● Activity: Report the tally of lines featuring the word "document" in the entries below, without anything else.

※

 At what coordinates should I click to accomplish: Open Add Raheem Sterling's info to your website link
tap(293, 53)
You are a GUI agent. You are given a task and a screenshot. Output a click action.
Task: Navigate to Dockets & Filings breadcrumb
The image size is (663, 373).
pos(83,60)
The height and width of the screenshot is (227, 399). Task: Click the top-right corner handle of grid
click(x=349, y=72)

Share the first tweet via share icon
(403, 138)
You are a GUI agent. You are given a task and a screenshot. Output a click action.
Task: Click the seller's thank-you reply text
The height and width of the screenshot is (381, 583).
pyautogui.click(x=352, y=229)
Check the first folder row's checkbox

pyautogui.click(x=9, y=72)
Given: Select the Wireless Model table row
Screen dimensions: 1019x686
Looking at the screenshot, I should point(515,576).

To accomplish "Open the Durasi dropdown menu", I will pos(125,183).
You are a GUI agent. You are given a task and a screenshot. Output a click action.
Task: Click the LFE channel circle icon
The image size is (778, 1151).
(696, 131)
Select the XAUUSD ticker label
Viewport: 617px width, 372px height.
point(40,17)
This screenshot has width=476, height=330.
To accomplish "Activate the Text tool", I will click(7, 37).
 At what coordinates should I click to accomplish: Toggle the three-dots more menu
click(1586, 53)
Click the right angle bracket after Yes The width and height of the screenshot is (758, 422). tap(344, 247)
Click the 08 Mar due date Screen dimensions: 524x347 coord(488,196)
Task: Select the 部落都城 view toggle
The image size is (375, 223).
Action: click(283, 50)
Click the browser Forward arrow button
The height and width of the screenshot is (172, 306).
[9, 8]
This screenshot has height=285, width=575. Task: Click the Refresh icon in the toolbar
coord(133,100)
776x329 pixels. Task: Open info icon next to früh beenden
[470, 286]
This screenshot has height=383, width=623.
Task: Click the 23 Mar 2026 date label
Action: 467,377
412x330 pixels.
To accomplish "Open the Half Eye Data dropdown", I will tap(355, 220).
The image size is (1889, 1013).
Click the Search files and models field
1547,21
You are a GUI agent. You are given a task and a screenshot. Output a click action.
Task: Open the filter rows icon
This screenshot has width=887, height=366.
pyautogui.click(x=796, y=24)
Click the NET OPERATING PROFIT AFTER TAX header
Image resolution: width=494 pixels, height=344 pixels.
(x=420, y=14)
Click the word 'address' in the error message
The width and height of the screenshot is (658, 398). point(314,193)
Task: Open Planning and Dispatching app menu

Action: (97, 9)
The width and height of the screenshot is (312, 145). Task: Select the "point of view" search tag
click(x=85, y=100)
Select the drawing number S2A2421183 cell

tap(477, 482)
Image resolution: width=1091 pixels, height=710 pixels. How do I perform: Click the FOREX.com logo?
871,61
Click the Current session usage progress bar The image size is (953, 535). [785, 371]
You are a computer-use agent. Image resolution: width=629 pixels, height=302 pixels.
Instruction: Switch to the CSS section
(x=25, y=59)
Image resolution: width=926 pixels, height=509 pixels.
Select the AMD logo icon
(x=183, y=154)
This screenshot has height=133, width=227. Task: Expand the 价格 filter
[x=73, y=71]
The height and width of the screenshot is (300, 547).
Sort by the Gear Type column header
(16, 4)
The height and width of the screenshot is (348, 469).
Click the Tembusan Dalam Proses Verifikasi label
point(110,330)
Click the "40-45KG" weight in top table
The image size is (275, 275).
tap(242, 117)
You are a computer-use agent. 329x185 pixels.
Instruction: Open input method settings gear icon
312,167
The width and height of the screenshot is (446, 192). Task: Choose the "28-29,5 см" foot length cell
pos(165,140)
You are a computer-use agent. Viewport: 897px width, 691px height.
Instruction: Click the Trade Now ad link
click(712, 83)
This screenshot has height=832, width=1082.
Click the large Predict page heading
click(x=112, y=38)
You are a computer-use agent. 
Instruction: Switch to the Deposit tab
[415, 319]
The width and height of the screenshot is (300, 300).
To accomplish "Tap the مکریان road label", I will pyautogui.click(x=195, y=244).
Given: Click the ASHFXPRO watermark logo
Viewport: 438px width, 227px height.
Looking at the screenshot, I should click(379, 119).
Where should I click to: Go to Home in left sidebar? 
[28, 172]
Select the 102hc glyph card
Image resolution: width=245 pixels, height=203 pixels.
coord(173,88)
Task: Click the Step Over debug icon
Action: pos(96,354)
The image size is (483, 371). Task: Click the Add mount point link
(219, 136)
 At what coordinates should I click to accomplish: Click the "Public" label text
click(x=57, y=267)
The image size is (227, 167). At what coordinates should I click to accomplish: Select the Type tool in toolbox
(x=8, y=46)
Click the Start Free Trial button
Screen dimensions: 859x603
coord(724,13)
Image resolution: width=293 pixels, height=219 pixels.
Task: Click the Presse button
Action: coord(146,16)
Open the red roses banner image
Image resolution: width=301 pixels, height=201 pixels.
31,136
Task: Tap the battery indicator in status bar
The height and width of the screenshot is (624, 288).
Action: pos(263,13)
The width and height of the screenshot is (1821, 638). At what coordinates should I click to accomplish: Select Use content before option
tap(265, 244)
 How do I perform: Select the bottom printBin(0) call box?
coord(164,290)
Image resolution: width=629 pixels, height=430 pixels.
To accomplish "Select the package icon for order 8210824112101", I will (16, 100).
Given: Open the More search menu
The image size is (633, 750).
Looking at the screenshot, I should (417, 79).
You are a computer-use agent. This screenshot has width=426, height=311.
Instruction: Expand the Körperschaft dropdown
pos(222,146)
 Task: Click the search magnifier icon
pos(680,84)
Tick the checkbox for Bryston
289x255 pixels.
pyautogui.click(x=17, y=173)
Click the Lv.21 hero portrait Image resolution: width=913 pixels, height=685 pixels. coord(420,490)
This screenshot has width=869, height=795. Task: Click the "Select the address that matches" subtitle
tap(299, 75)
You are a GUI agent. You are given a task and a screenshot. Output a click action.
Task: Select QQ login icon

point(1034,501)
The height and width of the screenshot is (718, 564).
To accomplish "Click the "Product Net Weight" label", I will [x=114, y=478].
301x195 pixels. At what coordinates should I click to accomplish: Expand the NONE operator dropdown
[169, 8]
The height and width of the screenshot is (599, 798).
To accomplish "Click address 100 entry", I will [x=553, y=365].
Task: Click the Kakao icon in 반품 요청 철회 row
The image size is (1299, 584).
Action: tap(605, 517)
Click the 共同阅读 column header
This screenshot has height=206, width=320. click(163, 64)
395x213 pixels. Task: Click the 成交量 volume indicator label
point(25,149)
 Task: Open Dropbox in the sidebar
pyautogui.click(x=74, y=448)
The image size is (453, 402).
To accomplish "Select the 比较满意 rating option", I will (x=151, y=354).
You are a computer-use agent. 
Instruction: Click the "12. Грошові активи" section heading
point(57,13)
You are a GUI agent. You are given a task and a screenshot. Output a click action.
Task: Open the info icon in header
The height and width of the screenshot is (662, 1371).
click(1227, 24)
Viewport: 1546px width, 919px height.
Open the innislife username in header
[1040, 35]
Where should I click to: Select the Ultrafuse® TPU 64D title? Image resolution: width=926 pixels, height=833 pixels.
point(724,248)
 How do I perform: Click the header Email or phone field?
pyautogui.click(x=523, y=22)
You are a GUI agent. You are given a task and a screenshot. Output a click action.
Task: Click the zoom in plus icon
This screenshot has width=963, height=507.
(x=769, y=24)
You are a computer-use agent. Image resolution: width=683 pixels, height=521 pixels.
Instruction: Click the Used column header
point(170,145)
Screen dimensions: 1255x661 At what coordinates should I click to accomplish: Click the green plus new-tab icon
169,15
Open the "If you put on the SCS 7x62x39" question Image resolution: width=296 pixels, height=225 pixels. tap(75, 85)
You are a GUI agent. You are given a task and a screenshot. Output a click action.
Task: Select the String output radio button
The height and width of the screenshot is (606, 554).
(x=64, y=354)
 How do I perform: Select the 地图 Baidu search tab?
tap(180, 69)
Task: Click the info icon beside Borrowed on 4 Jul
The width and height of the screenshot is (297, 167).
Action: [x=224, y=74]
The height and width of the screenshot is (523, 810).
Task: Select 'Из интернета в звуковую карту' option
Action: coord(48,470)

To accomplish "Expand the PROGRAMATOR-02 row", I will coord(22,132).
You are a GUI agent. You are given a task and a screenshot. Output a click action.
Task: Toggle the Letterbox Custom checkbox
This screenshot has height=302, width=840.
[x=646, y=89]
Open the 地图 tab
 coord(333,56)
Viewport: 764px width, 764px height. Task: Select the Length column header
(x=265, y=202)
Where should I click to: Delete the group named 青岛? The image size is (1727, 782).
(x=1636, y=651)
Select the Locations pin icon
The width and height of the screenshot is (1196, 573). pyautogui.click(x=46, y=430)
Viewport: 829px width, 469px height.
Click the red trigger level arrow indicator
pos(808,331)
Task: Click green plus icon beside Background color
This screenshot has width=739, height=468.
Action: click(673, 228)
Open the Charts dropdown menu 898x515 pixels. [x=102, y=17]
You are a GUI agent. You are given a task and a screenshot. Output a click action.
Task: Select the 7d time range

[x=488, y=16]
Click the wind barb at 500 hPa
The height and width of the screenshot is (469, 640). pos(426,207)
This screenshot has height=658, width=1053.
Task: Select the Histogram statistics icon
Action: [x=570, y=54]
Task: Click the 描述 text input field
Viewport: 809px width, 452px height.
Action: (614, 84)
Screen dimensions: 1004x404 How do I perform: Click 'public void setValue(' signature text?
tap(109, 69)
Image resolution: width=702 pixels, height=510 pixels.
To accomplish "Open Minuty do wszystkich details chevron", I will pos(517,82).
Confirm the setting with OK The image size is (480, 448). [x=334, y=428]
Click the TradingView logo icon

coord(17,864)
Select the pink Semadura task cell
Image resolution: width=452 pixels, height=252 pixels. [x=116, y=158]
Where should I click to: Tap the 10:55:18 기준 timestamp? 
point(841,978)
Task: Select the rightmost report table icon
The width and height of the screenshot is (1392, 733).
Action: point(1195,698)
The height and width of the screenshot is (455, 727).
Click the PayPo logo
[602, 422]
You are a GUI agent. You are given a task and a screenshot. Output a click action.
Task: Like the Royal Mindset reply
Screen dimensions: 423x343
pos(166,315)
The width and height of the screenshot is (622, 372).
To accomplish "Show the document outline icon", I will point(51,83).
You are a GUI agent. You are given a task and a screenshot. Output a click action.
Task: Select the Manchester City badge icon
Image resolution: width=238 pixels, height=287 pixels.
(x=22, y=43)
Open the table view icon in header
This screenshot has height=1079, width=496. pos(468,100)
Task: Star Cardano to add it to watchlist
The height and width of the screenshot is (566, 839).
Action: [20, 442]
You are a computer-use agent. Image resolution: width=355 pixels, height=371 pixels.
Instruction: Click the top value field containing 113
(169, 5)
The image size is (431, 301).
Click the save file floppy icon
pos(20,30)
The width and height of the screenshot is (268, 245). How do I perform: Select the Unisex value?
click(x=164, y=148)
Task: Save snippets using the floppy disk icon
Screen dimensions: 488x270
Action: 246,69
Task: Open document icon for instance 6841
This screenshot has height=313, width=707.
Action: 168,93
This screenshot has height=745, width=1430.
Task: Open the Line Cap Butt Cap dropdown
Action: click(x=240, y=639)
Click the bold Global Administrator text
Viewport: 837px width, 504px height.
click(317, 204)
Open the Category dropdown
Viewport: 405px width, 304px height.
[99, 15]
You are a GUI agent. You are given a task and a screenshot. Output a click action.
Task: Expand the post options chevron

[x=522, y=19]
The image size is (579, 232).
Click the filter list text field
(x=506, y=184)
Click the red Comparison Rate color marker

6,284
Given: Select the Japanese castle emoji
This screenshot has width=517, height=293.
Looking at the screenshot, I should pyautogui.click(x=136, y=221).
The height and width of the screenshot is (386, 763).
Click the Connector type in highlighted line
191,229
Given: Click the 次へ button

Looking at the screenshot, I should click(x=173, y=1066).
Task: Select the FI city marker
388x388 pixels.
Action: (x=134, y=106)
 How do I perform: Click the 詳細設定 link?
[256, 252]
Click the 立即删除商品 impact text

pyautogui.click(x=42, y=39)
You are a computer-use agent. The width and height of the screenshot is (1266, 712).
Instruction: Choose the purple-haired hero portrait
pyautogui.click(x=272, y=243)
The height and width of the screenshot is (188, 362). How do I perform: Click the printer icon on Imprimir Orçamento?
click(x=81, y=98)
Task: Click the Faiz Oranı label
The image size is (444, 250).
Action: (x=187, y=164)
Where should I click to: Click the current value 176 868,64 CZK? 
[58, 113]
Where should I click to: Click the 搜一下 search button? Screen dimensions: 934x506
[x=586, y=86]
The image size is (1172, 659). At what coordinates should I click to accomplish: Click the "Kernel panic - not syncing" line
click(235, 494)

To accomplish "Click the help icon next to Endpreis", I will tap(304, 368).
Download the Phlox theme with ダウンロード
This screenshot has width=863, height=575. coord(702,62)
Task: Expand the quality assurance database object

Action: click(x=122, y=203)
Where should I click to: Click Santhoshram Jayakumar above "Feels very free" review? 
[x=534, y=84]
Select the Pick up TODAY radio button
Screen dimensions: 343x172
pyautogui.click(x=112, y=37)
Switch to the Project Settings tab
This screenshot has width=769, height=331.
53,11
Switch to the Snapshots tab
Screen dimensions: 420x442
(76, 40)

※

● Response to this exercise: 2